My van is 1992 GMC G2500 vandura V-8 350 ci 4,482 lbs 3/4 ton van, max towing capacity of 6600lbs. I think it is 17' long. It was originally owned by a couple owned a garage, even stored indoors and used for camping themselves couldnt anymore due to poor health so they sold it. On my last trip to Florida I used 1 quart of oil. I have always been careful having checkups twice a year and right before trips. Now the last time I was in Florida my muffler went and I had a guy make a new one "on the spot" and he said the catalytic was in bad shape, did I need it to pass inspections and I told him I didnt anymore. Nobody has said anything about the catalytic converter since then. I use the van during the year around town, but I am retired so dont put much mileage on it. It now has 139k miles. The mechanics say it is in great shape. When we went over the mountains west 2 summers ago pulling the teardrop I did need to downshift to 2nd to get up and down some of those steeper grades. I only carry 4 gallons of water in the van, the trailer is empty. My van tires are new this year, the trailer tires are new and ST 205/75/R15. In any case I like to cruise at 60 mph which seems most comfortable speed for me and best gas mileage.
We went to the closest truck scales to get the van and trailer weighed and weighed both together. I know I should have separated the two, but it was cold, the scales were icy and I was slipping just getting onto the scales. I am not sure how this breaks down into van and trailer. Van is 4482, trailer is 3995 according to specs.
steer axle 2740
drive axle 4140
trailer axle 4100
total 10980


You are grossly UNDERESTIMATING the weight of the VAN AND the trailer.

With the weights posted above, your VAN weight with the tongue weight is 6880 lbs..

I suspect your van weighs considerably MORE than 4482 lbs since I doubt your tongue is 2398 lbs!

Conversion vans are notorious for having very low towing/cargo weights due to the conversion process ADDING a lot of weight to the van (added weight to the van takes away your available cargo weight and your tongue IS considered cargo of the van)..

10,980 lbs combination PLUS less aerodynamics of a bigger trailer is most likely the problem.. I would suspect that is a bit to high of a weight for your van/engine/gear ratio..

To get back to your original question of haulers, YES there ARE HAULERS who will hitch up your trailer to their vehicle and tow it places for you.

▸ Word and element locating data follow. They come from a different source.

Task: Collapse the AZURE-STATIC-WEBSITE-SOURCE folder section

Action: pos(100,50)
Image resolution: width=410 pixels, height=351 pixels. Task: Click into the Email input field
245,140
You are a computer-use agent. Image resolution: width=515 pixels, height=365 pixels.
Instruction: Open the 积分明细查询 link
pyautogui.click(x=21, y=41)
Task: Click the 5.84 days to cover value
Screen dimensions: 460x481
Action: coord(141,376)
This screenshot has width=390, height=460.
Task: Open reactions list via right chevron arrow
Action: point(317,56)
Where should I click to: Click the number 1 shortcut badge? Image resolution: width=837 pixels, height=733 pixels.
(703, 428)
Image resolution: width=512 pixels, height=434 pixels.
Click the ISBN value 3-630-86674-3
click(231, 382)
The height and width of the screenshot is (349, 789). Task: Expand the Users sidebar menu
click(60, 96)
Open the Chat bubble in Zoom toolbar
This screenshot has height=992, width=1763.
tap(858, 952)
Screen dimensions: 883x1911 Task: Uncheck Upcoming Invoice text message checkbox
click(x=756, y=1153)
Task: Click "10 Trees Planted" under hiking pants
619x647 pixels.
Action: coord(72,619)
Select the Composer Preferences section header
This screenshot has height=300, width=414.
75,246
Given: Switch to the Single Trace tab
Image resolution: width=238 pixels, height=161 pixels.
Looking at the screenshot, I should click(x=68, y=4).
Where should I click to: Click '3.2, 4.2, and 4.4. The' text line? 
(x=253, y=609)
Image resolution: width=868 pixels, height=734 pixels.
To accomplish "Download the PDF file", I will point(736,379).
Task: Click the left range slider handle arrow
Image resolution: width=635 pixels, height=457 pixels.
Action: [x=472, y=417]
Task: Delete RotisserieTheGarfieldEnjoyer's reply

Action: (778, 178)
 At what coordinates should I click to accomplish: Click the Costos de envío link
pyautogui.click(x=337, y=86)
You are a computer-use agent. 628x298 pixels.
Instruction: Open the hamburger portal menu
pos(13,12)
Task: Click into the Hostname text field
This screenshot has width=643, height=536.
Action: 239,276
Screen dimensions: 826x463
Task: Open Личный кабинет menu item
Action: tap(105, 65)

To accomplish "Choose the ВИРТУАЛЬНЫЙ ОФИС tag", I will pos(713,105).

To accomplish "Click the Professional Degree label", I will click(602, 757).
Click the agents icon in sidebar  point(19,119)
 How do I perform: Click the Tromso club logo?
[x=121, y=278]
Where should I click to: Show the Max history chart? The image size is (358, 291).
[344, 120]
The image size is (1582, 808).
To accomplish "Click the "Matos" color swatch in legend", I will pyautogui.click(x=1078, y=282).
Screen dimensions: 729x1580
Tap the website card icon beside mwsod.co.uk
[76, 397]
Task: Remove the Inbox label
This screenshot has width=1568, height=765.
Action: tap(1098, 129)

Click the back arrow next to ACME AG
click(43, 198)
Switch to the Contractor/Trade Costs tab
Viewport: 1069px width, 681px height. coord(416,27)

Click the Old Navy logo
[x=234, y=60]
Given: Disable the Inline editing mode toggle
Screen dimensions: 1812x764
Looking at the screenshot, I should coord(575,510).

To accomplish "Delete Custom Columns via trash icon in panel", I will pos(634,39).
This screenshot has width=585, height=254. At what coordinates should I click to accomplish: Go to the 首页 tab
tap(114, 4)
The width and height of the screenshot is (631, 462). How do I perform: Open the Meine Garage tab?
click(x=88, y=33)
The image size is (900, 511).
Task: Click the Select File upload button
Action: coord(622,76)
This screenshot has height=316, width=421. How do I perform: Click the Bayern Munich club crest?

BUT, it does not come cheap to do so.

Contact your local RV dealer and ask if they can get you a list of haulers that may help you.

BUT, personally.. SELL the trailer where it is and BUY ONE IN FLORIDA..

The cost to haul one to Florida is going to be pretty expensive and I am sure you could easily find some used trailers already in Florida at a reasonable cost.

westend
Explorer
Explorer
THere are a variety of reasons why someone doesn't trust a repair facility, most of them intrinsic to the industry. I worked as a wrench for more than a few years and auto service was the most troublesome regarding customer service/satisfaction. Overall, I'd say the service/repair business is better than it was when I was skinning my knuckles, some of that has to do with the quality of the modern vehicles.

I believe the best choice can be made by recommendation of local friends and family.
'03 F-250 4x4 CC
'71 Starcraft Wanderstar -- The Cowboy/Hilton

drsolo
Nomad
Nomad
colliehauler wrote:
I would take the van to a mechanic that I trusted. Could be several things.


I thought I knew somebody who was a whiz, reasonably priced. He got very busy. He hired people. The quality of the work went down. Being a good mechanic is not necessarily tied to being a good supervisor or boss. I always check Angie's list, BBB. ask neighbors, ask on neighbor boards, ask online (yelp). I am still trying to find that mechanic I trust long term. I need a crystal ball I am sure.
Ingrid and Dan Retired teachers from Milwaukee, WI
1992 GMC Vandura conversion

colliehauler
Explorer III
Explorer III
I would take the van to a mechanic that I trusted. Could be several things.